In recent months, law enforcement officials have spoken out about a resurgence of MS-13, the region’s biggest and most notorious gang.

“MS-13 has never gone away. But we haven’t seen this level of violence in several years,” Capt. Darren Francke, commander of the Montgomery Police Department’s major crimes division, said Wednesday. “We are focused on bringing every involved member to justice.”

“MS-13 appears to be making a push for recruitment, once again reverting to their old tactics of violence and intimidation,” Douglas Keen, chairman of the Northern Virginia Regional Gang Task Force, said last month.

Police identified the other three suspects in the recent slayings as Luis F. Avelar Morales, 18, Daniel Adonai ­Ramos, 19, and Juan Espinal ­Rapalo, 18. Jail officials said Wednesday that immigration agents have lodged detainers against all three — an indication they are believed to have entered the country illegally. No detainer had been lodged against Reyes-Martinez as of Wednesday.

Authorities are still trying to learn more about the motive. Two law enforcement officials said that it does not appear that
Vargas-Osorio was a gang member. Court records outline how detectives had been working on the Cruz killing when they got a break in the Vargas-Osorio case.

In November, after the killing of Cruz, detectives apprehended and interviewed Rapalo, who is suspected of being a member of MS-13. He said he had been in the woods the night Cruz was shot, heard an associate order Cruz to his knees, heard the shots, and saw Cruz fall forward, according to the charging documents.

Rapalo said the same associate “caught up to him and gave him a gun to hide,” detectives wrote. Rapalo did so, but later went back, retrieved the gun, and moved it “deeper into the woods,” detectives wrote. ­Rapalo said he did so with two others. Rapalo agreed to take the detectives to the gun, and they found it.

Detectives began talking to another witness linked to that gun, and their conversation turned to the body that had been found in a shallow grave.
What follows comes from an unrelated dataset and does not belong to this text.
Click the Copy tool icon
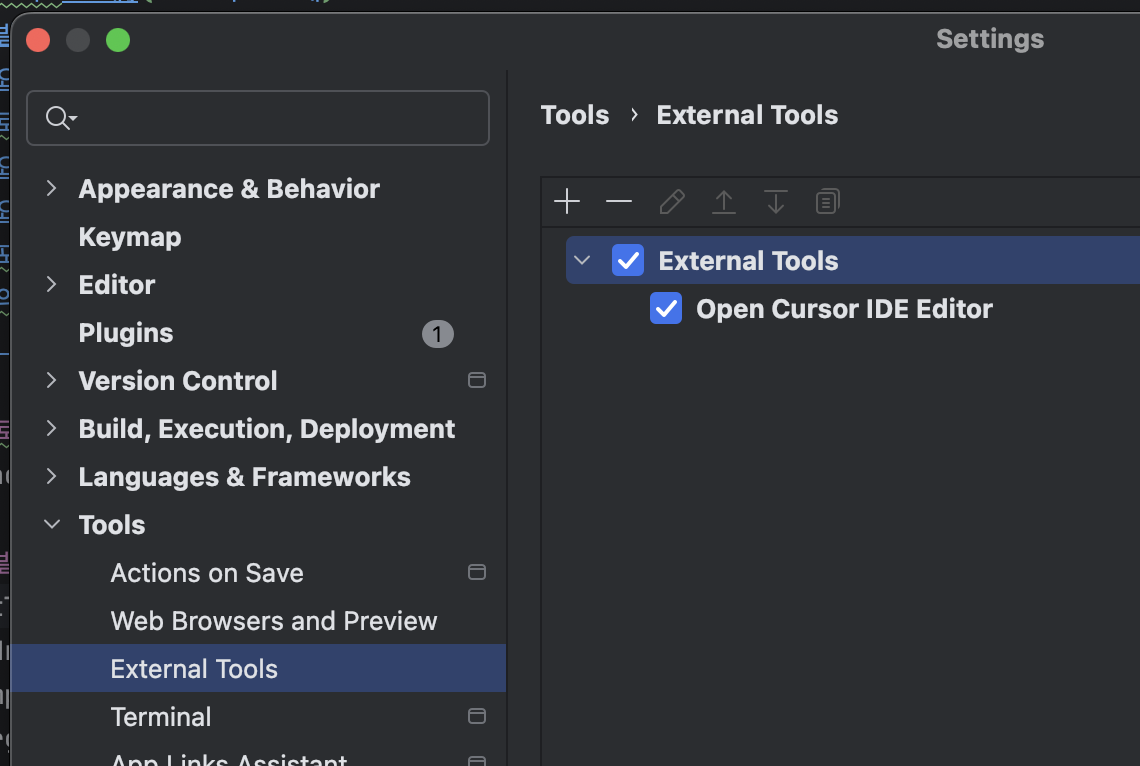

By that time, detectives had been making progress in the case — which began after hunters found the remains on Aug. 29 at Great Seneca Stream Valley Park, which is in the Germantown-Gaithersburg area.

Investigators, assisted by a forensic anthropologist, learned the victim had been stabbed in the head and upper body, and had been beaten in the head. “The scene was consistent with a gang-style murder,” detectives wrote.

The witness said he knew the victim by his nickname, ­“Mango,” and that Mango was a friend of his family’s.

He told detectives that he was at the park the day that Mango was killed. He said that as many as five others were there. He told police that the group began stabbing Vargas-Osorio, some coming at him from behind.

A lawyer from the public defender’s office told the judge that Reyes-Martinez lives with his mother and four younger siblings. He has no criminal history and has worked summer jobs to help support his family, the lawyer said.